● **PAGE EXCERPT**:
-- begin --
Interview
Don Felder
Photo Credit: Michael Helms
Don Felder is known for being quite an accomplished guitarist and songwriter among other things. His time in The Eagles during their productive years helped to propel the band to incredible heights. He also is a pretty darn good vocalist as many who have seen his band can attest. His book Heaven and Hell: My Life in the Eagles (1974-2001) demonstrated he can also write a New York Times best selling book as well.
We recently caught up with him after one of his shows and he gave us an update on his big upcoming summer plans with Styx and Foreigner dubbed the Soundtrack of Summer tour, as well as other things he is up to.
Rock Show Critique: Can you give us an update about the Soundtrack of Summer tour going on this summer?
-- end --
● **WRITTEN INSTRUCTION**:
Please edit the Don Felder interview from the words "We recently caught" through "he is up to.", replacing "shows" with "concerts".

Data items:
-- begin --
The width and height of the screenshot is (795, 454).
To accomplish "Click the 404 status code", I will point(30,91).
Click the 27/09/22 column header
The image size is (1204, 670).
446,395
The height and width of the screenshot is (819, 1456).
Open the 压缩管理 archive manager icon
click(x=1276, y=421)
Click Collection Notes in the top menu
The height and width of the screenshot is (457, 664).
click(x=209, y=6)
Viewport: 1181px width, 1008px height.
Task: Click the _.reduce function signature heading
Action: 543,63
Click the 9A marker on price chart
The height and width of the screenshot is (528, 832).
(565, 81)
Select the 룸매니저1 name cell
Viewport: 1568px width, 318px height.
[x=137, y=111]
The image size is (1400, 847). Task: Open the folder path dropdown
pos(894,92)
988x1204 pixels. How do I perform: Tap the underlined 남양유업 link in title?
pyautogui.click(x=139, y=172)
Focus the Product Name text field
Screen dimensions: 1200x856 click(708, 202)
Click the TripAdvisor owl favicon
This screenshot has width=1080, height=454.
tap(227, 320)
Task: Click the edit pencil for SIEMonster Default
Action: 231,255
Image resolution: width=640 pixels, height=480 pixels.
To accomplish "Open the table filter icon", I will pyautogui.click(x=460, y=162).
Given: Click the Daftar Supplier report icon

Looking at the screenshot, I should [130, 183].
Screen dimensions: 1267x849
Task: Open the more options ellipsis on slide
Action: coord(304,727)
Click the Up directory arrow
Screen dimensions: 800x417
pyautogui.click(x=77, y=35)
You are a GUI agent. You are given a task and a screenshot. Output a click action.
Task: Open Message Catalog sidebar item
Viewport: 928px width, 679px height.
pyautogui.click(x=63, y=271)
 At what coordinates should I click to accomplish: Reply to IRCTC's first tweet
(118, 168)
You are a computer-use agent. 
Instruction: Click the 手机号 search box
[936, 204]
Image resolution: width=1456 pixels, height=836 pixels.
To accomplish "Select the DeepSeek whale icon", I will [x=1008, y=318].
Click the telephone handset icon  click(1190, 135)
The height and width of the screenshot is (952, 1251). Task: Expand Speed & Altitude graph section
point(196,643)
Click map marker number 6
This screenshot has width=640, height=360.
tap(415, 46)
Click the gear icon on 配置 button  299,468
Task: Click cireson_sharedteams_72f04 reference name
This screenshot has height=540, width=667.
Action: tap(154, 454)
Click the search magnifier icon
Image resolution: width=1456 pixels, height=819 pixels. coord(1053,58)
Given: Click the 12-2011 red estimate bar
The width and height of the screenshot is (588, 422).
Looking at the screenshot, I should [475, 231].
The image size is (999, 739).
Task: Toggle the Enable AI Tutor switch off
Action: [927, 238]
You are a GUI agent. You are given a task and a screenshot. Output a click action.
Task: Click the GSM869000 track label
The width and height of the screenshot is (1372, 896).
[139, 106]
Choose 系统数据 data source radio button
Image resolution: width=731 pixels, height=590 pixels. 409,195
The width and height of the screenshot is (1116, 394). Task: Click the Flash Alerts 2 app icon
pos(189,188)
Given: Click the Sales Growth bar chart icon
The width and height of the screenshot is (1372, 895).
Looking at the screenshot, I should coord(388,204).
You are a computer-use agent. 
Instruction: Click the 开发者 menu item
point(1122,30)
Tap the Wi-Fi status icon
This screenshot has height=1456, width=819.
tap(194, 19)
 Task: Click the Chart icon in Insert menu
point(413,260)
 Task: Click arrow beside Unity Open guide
-- end --
● **EXPECTED OUTPUT**:
We recently caught up with him after one of his concerts and he gave us an update on his big upcoming summer plans with Styx and Foreigner dubbed the Soundtrack of Summer tour, as well as other things he is up to.